### TASK:
Find the string "with" in the listing below and return each line it appears in.

### DATA FOR PROCESSING:
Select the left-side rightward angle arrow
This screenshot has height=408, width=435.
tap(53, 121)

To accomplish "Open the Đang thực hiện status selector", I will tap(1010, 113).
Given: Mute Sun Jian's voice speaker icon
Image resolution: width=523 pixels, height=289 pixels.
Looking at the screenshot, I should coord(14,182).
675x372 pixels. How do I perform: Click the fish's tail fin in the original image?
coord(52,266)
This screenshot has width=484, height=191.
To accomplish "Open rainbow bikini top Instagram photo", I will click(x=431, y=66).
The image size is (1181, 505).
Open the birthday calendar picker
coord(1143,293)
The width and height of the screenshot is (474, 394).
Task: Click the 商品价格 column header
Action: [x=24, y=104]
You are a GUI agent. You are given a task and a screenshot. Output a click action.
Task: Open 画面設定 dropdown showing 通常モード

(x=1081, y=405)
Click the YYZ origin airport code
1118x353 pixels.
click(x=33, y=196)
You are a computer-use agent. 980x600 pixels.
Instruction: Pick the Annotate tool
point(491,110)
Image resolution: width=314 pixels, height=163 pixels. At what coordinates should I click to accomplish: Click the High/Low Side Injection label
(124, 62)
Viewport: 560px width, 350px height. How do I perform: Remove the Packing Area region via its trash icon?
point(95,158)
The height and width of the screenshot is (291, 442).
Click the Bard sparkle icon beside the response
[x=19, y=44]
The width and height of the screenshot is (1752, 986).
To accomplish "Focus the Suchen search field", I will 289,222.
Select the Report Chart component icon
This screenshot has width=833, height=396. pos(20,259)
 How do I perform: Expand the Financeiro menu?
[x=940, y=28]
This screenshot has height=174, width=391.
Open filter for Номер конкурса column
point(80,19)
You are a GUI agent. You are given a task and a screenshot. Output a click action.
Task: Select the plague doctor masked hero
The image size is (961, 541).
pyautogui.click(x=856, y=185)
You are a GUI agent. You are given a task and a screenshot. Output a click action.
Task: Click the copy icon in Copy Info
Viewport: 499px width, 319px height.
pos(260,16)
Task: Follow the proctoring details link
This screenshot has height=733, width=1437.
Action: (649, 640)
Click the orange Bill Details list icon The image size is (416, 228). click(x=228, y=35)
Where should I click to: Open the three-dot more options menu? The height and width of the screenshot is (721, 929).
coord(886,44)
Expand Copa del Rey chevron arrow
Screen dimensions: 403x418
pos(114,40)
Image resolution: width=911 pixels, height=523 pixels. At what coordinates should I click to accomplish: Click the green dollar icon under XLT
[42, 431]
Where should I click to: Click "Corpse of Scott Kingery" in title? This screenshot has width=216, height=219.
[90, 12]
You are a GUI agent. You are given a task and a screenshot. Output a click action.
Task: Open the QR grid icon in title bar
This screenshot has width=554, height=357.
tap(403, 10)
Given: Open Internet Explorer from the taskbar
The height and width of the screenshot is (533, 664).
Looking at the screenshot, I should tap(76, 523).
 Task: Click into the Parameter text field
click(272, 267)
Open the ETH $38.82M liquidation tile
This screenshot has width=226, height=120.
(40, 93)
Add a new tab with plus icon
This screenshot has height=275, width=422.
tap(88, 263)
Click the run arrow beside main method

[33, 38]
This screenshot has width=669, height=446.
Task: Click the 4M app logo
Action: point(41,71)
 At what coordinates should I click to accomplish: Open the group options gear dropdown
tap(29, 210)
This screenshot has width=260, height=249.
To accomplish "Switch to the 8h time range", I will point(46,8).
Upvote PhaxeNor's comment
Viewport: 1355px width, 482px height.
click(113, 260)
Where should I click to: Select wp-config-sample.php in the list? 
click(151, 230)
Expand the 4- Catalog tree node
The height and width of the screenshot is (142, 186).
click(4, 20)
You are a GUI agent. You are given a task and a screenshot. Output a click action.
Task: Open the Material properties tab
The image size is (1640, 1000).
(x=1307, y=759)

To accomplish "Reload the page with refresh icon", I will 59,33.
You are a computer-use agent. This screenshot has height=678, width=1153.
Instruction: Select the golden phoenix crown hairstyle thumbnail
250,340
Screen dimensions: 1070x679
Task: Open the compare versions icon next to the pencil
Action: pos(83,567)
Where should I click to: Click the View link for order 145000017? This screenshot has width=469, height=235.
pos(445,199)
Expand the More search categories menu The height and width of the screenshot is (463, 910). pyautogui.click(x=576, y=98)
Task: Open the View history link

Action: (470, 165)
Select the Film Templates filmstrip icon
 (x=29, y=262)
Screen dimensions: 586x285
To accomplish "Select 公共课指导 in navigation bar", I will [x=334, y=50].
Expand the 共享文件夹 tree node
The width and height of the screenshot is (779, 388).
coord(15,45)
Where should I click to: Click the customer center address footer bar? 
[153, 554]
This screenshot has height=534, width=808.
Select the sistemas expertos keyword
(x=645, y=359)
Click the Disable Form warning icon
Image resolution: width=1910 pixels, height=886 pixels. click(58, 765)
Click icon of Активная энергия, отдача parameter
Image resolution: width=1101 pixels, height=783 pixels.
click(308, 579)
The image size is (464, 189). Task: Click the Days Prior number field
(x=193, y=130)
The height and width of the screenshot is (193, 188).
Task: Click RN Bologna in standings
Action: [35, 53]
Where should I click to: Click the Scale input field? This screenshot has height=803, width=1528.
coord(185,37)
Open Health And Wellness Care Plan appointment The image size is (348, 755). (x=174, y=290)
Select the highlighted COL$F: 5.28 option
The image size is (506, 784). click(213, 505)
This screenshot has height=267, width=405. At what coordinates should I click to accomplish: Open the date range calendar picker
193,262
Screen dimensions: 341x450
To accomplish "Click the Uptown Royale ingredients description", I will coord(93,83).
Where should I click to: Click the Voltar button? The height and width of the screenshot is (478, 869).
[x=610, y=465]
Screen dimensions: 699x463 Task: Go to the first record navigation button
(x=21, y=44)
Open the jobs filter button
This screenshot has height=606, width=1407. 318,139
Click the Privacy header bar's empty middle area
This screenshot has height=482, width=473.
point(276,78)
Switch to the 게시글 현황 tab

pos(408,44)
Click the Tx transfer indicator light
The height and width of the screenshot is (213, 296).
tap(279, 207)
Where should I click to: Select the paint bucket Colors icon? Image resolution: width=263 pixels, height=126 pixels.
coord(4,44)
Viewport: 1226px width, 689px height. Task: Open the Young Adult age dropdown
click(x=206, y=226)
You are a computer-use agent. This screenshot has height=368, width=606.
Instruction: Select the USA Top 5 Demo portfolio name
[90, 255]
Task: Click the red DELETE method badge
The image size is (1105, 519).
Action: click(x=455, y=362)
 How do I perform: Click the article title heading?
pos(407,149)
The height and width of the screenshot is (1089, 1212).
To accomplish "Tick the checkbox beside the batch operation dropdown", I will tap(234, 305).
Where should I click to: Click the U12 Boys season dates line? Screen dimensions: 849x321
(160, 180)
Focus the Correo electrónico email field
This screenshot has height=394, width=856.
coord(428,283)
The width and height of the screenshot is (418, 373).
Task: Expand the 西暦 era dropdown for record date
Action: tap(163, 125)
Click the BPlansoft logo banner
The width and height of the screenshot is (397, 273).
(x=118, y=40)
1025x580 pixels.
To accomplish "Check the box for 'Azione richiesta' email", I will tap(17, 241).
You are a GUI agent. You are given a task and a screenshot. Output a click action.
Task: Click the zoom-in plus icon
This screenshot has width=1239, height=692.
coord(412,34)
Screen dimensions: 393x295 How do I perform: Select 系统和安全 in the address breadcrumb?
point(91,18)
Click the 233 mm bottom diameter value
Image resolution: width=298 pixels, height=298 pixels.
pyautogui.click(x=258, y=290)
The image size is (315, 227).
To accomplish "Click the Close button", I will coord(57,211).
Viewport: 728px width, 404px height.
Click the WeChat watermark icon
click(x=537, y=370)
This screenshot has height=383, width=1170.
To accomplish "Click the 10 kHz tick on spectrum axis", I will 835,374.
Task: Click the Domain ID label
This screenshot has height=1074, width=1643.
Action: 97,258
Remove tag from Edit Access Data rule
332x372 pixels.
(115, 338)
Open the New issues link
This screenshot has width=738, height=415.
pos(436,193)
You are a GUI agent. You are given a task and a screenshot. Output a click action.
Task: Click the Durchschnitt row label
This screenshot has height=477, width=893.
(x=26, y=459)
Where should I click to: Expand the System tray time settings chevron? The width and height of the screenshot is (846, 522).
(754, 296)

### OUTPUT FOR THIS TASK:
Add a new tab with plus icon
To accomplish "Reload the page with refresh icon", I will 59,33.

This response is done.